Year after year, cross-border private banking and wealth management have come under more scrutiny by regulators and the public. National tax amnesties, tax data leaks, and multinational initiatives by the US tax authorities and the OECD have created an entirely new reality for the industry. Since the introduction of the US Foreign Account Tax Compliance Act (FATCA) and the OECD's Common Reporting Standard (CRS), tax transparency has therefore become increasingly important for banks and wealth managers around the globe, as clients need support for their filings and as regulators demand more accessibility to information on those private clients.
A decade ago, one of the effects of the 2007-08 financial crisis was a clamp-down of the US on undeclared offshore accounts of its citizens, leading to the FATCA data exchange agreements with more than 100 countries. With the more recent introduction of the Automatic Exchange of Information (AEOI) already in effect in more than 100 countries, private investors with an offshore account can be assured that their home tax authority will receive data about it, sooner or later. With the global coronavirus pandemic impacting GDP and therefore tax revenues around the world, it is a given that governments will not hesitate to act upon the new data gathered to enforce taxation from offshore accounts.
Some governments are already taking action. The UK and Australian tax authorities are sending out letters to seek clarity from taxpayers who did not accurately declare their cross-border financial accounts. In Malaysia and Indonesia, where tax amnesty programmes have recently expired, government officials are reviewing the tax AEOI data against those who missed the opportunity to properly declare. In July 2020, the Chinese authorities reached out to their citizens living and working overseas, reminding them to declare their foreign-sourced income back at home. In short, the era of undeclared offshore accounts across the globe, and in this Asia Pacific region, certainly seems to be coming to an end.

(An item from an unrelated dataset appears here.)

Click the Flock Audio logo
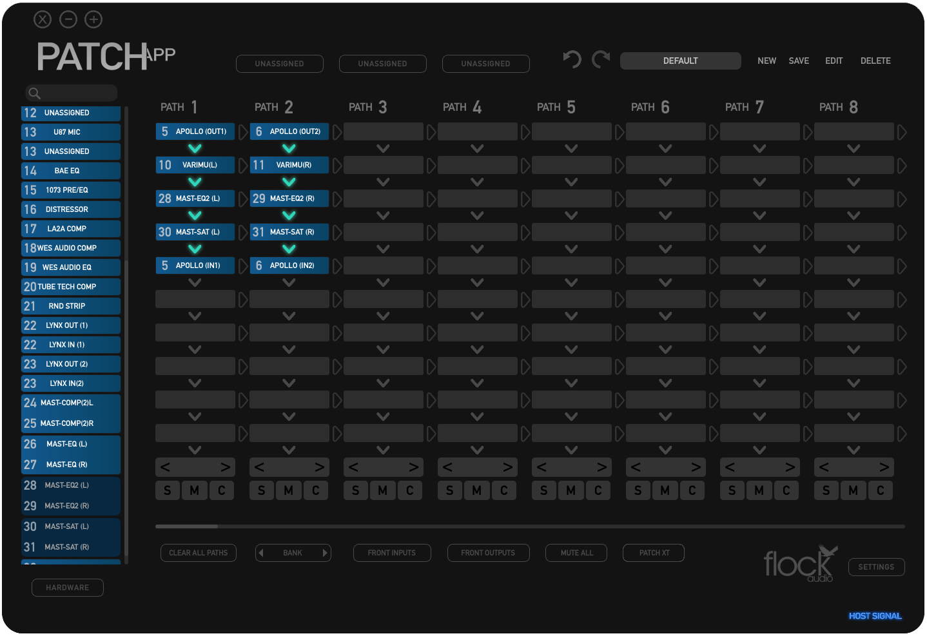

There are therefore many pressing questions for financial institutions involved in the wealth management industry to think about. What measures are fiscal authorities taking around the world, based on the AEOI data they have begun to harvest? What will be the short and long-term effects of the Covid-19 crisis on cross-border wealth taxation? Which clients face the most pressing needs to address these matters? How can wealth management institutions and advisors best stay on top of these issues and keep their clients abreast of these requirements and also cognisant of the need to tackle them head on? How will the expectations and activities of wealthy cross-border clients evolve with regard to these matters?
And there are more questions. For example, how can the banks and wealth management firms help their clients with monitoring, filing and reporting? What best practices there are for financial institutions to fulfil their regulatory requirements and help their clients to remain or become fully tax compliant? How to best deploy digital solutions and practices to help handle tax reporting, tax calculation and tax services? How can they build on a tax platform approach to transform regulatory obligations into a better private banking client experience? How then can they turn what is, currently, another burden and layer of cost for all parties from a negative to a positive and thereby help improve banker-client relationships and client ‘stickiness’?
Making a virtue out of necessity
Whatever follows, it is highly likely that tax reporting is becoming a key competency for any financial institution offering cross-border products and services. In addition to the submission of CRS and FATCA reports, authorities and clients alike will expect wealth managers to assist swiftly with any ad-hoc tax-related queries.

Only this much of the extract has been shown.